## WHAT YOU HAVE TO DO
Put the lines of the listing below, from the line with "245, 879, 252)" to the line with "label: Boutique officielle", into a Markdown table with the columns Row and Line. Number each row, and leave out blank lines.

──────── SUPPLIED RECORDS ────────

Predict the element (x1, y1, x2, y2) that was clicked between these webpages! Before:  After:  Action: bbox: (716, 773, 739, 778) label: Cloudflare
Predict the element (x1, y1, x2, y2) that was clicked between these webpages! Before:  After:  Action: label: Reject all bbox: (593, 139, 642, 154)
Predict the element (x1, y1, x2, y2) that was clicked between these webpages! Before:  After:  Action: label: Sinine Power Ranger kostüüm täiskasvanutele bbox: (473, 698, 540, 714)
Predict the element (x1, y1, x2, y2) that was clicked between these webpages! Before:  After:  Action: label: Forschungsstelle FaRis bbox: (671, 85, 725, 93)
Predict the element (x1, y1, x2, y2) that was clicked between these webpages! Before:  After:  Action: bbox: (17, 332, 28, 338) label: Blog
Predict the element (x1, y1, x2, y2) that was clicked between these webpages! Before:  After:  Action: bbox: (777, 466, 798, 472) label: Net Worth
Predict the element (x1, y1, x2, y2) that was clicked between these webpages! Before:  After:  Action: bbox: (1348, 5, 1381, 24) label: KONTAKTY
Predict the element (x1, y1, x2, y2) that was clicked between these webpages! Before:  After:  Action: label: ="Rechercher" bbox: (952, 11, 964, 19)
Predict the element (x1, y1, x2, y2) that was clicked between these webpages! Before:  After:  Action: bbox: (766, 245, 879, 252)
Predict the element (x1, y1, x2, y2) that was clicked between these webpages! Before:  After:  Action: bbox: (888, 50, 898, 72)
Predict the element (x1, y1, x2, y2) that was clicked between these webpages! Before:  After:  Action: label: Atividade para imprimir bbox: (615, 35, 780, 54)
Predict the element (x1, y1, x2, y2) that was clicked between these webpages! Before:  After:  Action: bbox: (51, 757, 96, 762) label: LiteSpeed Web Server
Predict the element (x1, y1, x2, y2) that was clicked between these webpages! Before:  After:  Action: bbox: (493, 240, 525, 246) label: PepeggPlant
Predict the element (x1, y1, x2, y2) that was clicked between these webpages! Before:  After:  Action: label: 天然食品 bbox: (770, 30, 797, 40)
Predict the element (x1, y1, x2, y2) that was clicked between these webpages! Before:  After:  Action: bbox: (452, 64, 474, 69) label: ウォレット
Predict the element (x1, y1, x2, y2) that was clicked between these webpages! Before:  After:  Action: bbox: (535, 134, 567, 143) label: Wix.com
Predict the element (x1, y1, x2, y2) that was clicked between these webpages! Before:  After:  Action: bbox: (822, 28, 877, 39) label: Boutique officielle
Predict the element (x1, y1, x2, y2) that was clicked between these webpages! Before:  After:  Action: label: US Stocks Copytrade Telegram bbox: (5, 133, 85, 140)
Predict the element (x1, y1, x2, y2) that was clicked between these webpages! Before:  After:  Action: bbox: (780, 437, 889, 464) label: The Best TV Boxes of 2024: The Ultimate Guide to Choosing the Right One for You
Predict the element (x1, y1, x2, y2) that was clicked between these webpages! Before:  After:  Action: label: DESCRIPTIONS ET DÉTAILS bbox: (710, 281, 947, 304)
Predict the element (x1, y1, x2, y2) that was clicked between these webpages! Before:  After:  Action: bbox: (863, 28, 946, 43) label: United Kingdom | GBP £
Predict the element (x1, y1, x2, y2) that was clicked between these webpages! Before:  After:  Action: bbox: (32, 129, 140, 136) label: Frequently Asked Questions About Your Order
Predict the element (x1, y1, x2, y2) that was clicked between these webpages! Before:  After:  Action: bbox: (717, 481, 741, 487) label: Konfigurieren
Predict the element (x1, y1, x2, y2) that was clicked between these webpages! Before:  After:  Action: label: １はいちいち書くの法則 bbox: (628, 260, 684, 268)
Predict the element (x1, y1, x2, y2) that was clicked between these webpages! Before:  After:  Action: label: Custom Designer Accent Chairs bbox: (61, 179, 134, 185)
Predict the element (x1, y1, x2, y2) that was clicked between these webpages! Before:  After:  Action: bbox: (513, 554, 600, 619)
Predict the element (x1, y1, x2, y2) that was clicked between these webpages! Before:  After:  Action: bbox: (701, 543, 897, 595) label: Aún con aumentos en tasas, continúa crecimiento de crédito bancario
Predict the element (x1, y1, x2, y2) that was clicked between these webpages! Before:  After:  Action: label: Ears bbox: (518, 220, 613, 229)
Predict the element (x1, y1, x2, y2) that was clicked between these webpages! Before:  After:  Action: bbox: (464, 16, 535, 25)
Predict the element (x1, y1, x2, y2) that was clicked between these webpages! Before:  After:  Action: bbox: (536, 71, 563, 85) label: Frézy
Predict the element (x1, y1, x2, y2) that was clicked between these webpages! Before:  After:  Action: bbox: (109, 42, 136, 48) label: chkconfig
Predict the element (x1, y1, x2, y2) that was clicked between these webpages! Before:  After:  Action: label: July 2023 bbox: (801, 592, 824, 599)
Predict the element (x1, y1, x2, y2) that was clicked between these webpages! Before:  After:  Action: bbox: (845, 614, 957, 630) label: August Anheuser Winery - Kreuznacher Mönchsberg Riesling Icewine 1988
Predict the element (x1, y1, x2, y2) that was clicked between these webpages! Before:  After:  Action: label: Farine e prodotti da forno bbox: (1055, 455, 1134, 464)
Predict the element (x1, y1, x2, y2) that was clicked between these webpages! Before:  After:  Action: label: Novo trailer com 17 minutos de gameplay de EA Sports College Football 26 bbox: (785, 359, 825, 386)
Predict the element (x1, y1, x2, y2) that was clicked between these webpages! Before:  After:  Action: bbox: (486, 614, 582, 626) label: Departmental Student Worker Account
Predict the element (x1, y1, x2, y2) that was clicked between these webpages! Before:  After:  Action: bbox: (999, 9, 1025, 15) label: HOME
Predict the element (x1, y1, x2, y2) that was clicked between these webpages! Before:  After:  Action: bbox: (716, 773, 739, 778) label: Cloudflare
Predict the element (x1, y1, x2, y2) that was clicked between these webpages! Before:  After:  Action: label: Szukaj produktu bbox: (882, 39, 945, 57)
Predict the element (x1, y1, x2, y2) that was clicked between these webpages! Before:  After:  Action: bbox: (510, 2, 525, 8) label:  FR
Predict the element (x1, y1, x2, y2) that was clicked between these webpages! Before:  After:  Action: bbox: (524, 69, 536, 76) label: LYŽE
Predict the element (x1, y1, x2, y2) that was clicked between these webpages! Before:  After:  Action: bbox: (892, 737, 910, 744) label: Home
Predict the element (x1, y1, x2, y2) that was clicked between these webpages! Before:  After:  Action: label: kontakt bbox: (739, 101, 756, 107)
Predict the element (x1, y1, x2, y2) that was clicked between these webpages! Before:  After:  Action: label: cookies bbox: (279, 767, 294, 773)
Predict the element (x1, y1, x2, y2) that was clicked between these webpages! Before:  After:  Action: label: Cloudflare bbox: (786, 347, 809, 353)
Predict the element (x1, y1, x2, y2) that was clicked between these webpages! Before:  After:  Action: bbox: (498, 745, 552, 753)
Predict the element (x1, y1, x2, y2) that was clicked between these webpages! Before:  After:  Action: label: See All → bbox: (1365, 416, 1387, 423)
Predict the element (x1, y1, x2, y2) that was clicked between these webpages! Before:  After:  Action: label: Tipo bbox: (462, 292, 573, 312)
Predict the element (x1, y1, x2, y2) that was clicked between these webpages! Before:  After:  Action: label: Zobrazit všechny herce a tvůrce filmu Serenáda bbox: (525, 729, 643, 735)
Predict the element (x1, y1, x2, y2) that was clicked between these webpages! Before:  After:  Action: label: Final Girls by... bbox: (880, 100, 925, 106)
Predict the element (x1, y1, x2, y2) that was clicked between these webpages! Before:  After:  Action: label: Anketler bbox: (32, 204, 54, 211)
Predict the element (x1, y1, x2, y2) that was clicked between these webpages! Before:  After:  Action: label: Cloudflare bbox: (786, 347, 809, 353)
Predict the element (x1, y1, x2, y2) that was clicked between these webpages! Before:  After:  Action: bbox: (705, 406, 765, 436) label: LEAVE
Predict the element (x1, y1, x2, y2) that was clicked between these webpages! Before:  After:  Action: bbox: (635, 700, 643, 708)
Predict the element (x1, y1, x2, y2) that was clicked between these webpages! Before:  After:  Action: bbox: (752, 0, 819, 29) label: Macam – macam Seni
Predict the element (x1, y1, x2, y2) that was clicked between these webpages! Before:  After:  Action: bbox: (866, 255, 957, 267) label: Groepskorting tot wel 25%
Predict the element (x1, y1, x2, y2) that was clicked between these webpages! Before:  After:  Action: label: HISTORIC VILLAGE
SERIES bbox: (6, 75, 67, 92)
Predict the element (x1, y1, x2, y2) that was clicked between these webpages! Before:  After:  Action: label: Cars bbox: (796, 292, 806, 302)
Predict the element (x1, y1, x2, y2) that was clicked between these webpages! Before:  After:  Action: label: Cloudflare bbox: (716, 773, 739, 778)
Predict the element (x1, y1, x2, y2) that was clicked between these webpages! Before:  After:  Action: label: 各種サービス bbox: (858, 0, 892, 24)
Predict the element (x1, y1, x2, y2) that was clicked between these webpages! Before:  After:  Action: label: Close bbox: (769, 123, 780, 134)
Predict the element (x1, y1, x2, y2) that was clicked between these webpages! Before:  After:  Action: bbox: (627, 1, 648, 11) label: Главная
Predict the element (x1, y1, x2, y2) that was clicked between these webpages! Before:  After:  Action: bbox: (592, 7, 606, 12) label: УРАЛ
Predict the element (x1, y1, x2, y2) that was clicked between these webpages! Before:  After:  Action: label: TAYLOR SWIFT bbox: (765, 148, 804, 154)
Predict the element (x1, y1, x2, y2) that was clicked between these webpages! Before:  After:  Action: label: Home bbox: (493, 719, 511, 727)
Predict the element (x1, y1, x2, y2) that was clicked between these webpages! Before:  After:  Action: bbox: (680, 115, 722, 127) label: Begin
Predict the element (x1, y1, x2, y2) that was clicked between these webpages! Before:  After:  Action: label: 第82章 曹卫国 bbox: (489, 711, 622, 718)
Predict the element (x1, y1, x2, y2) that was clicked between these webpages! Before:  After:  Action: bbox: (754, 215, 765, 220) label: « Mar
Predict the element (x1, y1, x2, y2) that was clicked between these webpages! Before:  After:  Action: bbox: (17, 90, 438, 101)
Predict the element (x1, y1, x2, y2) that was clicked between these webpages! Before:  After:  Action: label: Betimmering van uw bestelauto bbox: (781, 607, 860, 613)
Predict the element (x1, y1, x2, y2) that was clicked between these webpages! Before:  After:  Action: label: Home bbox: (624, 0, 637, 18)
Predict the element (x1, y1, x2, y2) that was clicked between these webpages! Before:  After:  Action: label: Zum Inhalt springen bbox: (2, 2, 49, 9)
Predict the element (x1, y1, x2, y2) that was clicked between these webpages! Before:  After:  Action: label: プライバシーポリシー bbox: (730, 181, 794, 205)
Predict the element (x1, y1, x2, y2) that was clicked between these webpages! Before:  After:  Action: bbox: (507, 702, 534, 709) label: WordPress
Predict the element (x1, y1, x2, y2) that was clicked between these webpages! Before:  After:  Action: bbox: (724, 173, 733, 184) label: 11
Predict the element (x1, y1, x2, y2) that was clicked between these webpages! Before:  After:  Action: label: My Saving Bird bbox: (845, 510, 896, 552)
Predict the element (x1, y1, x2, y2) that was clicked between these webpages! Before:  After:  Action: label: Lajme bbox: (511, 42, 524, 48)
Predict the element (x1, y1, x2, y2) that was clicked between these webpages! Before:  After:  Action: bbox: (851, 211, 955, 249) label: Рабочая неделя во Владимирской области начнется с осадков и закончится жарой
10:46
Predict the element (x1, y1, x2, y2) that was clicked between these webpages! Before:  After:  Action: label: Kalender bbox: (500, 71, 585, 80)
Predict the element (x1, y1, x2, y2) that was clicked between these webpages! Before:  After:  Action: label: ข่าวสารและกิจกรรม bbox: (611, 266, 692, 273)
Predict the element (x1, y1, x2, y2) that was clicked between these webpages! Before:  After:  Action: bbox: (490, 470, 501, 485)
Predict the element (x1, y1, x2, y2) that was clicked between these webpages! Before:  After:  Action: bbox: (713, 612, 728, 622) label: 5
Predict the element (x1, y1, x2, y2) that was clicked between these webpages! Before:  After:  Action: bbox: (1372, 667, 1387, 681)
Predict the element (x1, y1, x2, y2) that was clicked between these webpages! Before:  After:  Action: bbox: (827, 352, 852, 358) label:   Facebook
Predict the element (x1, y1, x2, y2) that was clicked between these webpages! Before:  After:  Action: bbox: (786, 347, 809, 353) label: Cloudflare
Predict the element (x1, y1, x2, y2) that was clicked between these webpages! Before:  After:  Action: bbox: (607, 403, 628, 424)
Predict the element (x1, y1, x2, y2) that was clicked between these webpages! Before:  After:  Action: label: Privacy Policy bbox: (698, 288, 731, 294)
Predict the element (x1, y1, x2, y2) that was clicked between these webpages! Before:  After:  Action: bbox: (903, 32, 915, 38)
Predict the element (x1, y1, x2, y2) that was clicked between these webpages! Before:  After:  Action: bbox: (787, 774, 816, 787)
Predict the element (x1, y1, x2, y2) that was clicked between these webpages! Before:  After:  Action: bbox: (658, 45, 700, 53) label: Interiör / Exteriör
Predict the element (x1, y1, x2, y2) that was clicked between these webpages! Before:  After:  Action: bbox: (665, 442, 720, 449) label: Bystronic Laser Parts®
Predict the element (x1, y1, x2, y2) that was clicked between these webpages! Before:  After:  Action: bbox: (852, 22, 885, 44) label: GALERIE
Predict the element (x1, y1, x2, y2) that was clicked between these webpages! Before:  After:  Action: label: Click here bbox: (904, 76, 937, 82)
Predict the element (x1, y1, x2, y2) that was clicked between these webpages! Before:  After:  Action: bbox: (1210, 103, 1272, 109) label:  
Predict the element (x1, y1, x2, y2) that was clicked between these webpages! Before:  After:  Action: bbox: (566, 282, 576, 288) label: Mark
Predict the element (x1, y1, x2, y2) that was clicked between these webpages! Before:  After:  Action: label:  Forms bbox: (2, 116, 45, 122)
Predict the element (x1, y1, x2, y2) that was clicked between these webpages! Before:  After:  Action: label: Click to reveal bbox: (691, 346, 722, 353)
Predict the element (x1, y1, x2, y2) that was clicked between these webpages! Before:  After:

────────

## RESPONSE TO THE EXERCISE
| Row | Line |
|---|---|
| 1 | Predict the element (x1, y1, x2, y2) that was clicked between these webpages! Before:  After:  Action: bbox: (766, 245, 879, 252) |
| 2 | Predict the element (x1, y1, x2, y2) that was clicked between these webpages! Before:  After:  Action: bbox: (888, 50, 898, 72) |
| 3 | Predict the element (x1, y1, x2, y2) that was clicked between these webpages! Before:  After:  Action: label: Atividade para imprimir bbox: (615, 35, 780, 54) |
| 4 | Predict the element (x1, y1, x2, y2) that was clicked between these webpages! Before:  After:  Action: bbox: (51, 757, 96, 762) label: LiteSpeed Web Server |
| 5 | Predict the element (x1, y1, x2, y2) that was clicked between these webpages! Before:  After:  Action: bbox: (493, 240, 525, 246) label: PepeggPlant |
| 6 | Predict the element (x1, y1, x2, y2) that was clicked between these webpages! Before:  After:  Action: label: 天然食品 bbox: (770, 30, 797, 40) |
| 7 | Predict the element (x1, y1, x2, y2) that was clicked between these webpages! Before:  After:  Action: bbox: (452, 64, 474, 69) label: ウォレット |
| 8 | Predict the element (x1, y1, x2, y2) that was clicked between these webpages! Before:  After:  Action: bbox: (535, 134, 567, 143) label: Wix.com |
| 9 | Predict the element (x1, y1, x2, y2) that was clicked between these webpages! Before:  After:  Action: bbox: (822, 28, 877, 39) label: Boutique officielle |